The Orange View (on hiatus) Because Apple is great but it isn't perfect


It was grand

Vern didn't just mean being off limits inside the junkyard, or fudging on our folks, or going on a hike up the railroad to Harlow. He meant those things, but it seems to me now it was more and that we all knew it. Everything was there and around us. We knew exactly who we were and exactly where we were going. It was grand.

-Stand By Me

Today marks the end of the Steve Jobs era at Apple, though like most things in life it's never quite so black and white. Jobs' return to Apple in 1997 marked the beginning of one of the greatest success stories in modern day business as he saved the company on the brink of bankruptcy and took it all the way to the edge of being the most valued company in the entire U.S. stock market.

Whether it was developing amazing new products, crafting brilliant ad campaigns, negotiating with Hollywood moguls, attracting the most talented talent or just making the trains run on time, Jobs was a visionary.
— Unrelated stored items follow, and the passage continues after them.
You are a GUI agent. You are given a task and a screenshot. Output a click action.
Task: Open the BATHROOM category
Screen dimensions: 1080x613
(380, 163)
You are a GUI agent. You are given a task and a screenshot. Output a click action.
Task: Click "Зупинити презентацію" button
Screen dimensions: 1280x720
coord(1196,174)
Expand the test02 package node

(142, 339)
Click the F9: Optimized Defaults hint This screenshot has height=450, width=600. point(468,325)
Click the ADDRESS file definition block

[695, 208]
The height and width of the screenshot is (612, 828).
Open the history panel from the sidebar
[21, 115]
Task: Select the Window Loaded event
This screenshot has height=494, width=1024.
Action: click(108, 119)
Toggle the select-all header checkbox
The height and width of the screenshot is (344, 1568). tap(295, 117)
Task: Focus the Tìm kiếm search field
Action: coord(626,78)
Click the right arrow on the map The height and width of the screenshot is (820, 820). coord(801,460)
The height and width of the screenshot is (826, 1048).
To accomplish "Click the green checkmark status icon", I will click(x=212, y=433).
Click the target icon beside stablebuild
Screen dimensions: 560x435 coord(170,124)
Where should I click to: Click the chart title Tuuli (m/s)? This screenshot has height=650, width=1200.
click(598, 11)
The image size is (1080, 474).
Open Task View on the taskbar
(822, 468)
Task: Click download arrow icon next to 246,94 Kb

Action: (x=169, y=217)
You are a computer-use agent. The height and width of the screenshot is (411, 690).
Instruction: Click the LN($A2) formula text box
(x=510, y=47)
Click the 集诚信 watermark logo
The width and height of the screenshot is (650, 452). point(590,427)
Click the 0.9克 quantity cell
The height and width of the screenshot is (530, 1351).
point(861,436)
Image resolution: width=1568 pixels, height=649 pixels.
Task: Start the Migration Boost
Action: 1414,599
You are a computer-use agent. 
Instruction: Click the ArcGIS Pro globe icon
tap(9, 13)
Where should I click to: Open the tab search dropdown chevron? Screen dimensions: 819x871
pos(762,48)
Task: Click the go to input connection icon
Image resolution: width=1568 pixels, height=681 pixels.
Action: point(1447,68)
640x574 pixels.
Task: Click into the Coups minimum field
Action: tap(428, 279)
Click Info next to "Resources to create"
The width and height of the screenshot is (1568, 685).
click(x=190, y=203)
And he will rightly be remembered as one of the greatest chief executives in the history of capitalism.

But as we acknowledge Jobs' greatness, we should also recognize how great a ride it's been for the rest of us, whether Apple customers, fans, developers, investors, journalists or bloggers. We have been "in the zone" for so long now it has come to seem normal. I couldn't help but think of the narrator's admonition from the great Rob Reiner flick Stand By Me tonight. Everything was there and around us. We knew exactly who we were and where we were going. And it was grand.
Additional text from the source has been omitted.